Portanto, a obra que agora vem a público é, ela própria, fruto de um grande diálogo, de uma grande polifonia de vozes, as quais tentei, à maneira do regente, ordenar e fazer ressoar conjuntamente. Trata-se da tentativa de estabelecer um diálogo harmônico, considerando um propósito comum. Mas há outro diálogo ainda maior aí envolvido. Um diálogo que envolve a minha vida inteira, desde que meus pais e avós me incentivavam, ainda pequeno, a ler obras literárias e a ouvir sinfonias em discos de vinil.

 

4. Qual aprendizado você teve ao estudar, escrever e analisar o tema da obra?

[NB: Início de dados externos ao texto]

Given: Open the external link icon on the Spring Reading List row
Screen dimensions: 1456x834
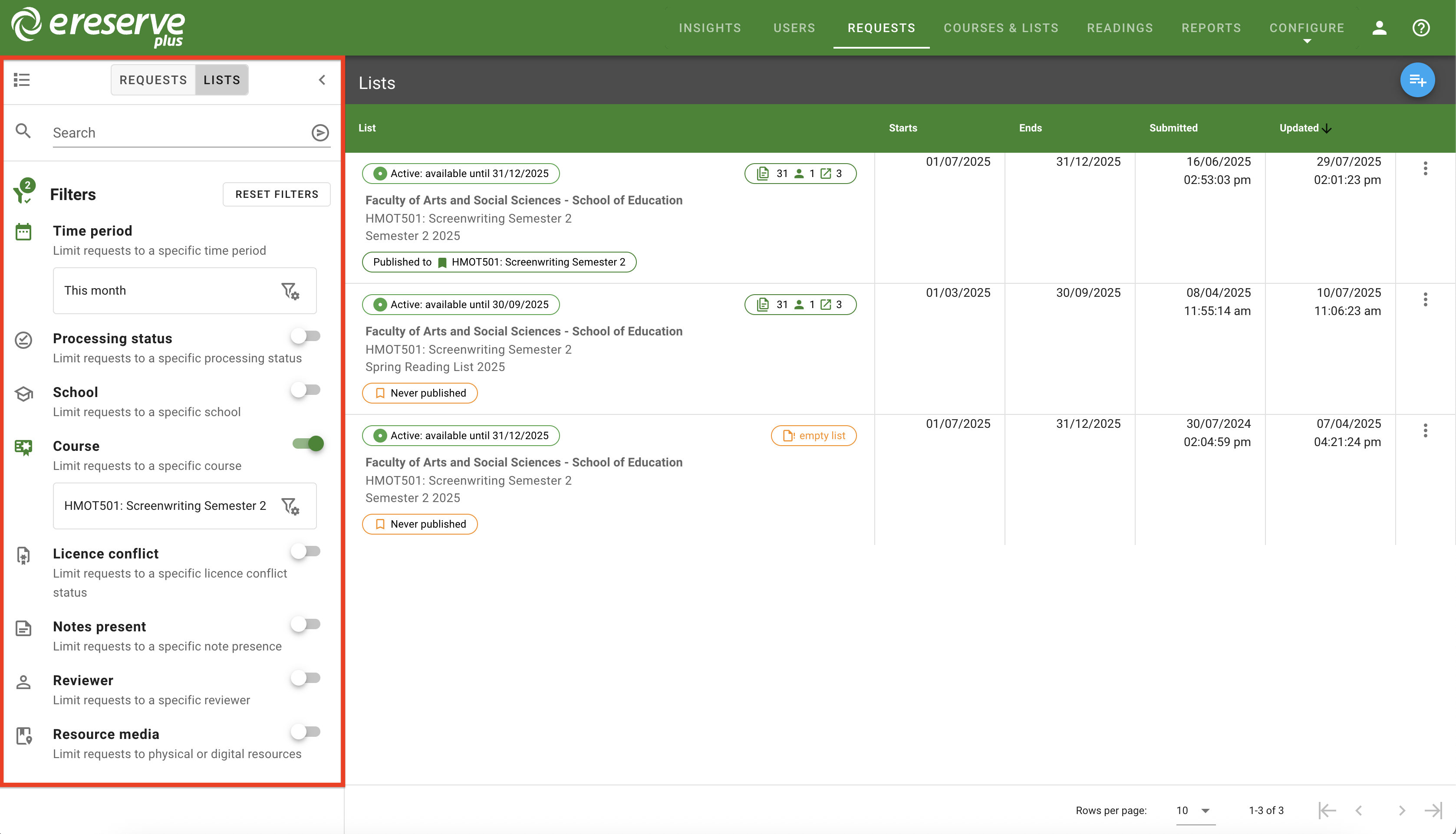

De fato, foram muitos aprendizados, desde os pessoais até os teóricos. Devo dizer que foi um grande prazer trabalhar tal temática e me aprofundar na obra de tantos grandes pensadores. Penso que o livro é bastante abrangente, neste aspecto, procurando dialogar com diversos temas, épocas, histórias e matrizes filosóficas, a fim de investigar e de resgatar aquilo que elas possuem em comum. Encontrar o que nos une, mais do que aquilo que nos separa: eis um autêntico desafio polifônico e, possivelmente, o maior de todos os aprendizados.

 

Notas e Referências

[1] CABETTE, Eduardo Luiz Santos. Bakhtin e o Direito: uma visão transdisciplinar. Porto Alegre: Núria Fabris, 2014.

O texto é de responsabilidade exclusiva do autor, não representando, necessariamente, a opinião ou posicionamento do Empório do Direito.